▸ STATED EXERCISE
Give as a JSON list of strings, one per line with blank lines omitted, only the rows from the one containing "О компании (196, 45)" up to and including the one containing "МФУ Kyocera Mita TASKalfa 2021".

▸ ITEMS
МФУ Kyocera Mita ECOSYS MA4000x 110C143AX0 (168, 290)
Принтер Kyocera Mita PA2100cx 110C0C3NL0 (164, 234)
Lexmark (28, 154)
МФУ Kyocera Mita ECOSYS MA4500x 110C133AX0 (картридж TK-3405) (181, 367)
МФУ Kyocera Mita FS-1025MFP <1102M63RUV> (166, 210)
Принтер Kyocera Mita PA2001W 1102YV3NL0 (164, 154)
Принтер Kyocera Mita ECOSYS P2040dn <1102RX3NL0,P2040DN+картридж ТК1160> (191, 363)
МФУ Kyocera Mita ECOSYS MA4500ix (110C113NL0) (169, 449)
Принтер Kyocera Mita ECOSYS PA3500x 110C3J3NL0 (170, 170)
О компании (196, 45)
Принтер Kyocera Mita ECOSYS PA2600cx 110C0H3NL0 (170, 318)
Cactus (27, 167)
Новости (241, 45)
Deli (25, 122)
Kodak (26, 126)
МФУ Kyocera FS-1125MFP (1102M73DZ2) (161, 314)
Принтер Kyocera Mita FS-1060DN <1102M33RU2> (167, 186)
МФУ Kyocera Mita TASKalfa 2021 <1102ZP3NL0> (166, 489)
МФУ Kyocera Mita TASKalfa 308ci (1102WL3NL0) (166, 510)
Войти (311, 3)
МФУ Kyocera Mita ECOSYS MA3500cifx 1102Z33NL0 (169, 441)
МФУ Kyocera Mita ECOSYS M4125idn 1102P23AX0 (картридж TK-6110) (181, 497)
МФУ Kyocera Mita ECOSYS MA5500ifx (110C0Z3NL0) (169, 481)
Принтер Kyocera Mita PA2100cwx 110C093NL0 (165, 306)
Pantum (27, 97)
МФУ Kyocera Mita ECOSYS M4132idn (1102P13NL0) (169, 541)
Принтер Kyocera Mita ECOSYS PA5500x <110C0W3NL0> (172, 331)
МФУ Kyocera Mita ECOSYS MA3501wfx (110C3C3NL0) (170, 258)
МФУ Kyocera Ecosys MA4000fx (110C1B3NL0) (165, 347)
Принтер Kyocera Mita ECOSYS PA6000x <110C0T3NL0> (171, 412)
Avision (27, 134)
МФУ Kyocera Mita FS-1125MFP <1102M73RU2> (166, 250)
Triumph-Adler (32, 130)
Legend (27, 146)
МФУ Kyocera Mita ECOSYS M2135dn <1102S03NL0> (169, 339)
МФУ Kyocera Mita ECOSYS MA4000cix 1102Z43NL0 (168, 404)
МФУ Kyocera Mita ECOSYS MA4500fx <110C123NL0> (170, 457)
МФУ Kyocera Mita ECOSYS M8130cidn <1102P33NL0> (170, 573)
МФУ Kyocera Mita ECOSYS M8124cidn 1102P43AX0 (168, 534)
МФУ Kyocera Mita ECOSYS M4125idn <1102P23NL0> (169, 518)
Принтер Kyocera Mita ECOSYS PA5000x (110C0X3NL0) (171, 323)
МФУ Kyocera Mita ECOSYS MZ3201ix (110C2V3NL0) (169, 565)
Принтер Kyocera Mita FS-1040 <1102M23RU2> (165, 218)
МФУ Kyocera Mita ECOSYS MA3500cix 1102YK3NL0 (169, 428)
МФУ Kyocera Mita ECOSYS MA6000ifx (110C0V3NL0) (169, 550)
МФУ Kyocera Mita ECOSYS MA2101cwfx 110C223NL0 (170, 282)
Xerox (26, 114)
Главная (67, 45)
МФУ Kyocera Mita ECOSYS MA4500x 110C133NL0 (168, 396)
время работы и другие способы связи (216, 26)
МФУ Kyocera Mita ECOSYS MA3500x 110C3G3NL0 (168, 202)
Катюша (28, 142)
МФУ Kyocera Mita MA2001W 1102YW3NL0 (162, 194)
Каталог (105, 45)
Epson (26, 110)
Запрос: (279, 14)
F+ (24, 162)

* * *

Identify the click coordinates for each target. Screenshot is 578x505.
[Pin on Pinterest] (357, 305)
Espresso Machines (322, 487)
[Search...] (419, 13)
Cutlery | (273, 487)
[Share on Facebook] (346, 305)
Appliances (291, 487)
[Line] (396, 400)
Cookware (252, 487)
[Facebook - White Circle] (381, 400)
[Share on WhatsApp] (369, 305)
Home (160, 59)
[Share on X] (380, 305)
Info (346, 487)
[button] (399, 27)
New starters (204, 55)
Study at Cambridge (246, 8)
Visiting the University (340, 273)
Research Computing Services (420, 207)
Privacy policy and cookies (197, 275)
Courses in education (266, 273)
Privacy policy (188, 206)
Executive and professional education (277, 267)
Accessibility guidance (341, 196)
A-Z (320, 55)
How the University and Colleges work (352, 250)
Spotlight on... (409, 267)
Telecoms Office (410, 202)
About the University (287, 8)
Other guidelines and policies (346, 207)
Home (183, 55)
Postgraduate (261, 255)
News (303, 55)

--

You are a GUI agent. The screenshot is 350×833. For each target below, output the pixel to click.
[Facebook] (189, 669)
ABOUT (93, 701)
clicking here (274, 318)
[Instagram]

▸ EXERCISE SOLUTION
[
  "О компании (196, 45)",
  "Принтер Kyocera Mita ECOSYS PA2600cx 110C0H3NL0 (170, 318)",
  "Cactus (27, 167)",
  "Новости (241, 45)",
  "Deli (25, 122)",
  "Kodak (26, 126)",
  "МФУ Kyocera FS-1125MFP (1102M73DZ2) (161, 314)",
  "Принтер Kyocera Mita FS-1060DN <1102M33RU2> (167, 186)",
  "МФУ Kyocera Mita TASKalfa 2021 <1102ZP3NL0> (166, 489)"
]